» **What is being asked**
Copy the lines below exactly. Start at the first and finish with the line containing "SKU: (157, 923)".

*** Input records

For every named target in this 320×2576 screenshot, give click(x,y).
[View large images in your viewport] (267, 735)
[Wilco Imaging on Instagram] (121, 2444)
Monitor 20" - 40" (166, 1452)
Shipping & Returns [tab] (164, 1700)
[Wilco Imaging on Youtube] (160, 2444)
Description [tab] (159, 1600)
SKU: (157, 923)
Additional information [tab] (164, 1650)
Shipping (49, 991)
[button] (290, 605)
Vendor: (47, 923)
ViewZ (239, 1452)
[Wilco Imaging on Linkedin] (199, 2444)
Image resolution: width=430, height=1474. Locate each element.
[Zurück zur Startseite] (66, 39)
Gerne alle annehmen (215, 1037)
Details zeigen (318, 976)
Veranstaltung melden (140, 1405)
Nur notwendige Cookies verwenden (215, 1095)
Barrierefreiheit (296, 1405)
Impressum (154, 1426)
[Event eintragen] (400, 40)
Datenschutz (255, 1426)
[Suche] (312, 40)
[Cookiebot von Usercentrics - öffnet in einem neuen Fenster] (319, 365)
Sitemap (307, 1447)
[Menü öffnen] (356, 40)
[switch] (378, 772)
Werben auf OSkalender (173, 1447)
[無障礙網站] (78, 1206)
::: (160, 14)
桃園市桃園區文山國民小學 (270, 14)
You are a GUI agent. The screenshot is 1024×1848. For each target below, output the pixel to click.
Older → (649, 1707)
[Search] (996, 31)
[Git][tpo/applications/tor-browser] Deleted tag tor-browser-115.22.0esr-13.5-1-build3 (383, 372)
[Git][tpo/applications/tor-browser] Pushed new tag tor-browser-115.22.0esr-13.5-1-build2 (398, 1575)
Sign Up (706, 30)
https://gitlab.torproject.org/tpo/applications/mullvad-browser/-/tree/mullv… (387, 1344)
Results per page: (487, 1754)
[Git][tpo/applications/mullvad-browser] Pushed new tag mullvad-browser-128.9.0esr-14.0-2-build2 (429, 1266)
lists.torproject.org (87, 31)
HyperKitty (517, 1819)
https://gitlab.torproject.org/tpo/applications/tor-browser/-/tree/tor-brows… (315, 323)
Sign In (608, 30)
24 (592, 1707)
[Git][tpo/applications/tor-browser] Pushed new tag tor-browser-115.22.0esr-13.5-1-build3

******

» **Result of the task**
For every named target in this 320×2576 screenshot, give click(x,y).
[View large images in your viewport] (267, 735)
[Wilco Imaging on Instagram] (121, 2444)
Monitor 20" - 40" (166, 1452)
Shipping & Returns [tab] (164, 1700)
[Wilco Imaging on Youtube] (160, 2444)
Description [tab] (159, 1600)
SKU: (157, 923)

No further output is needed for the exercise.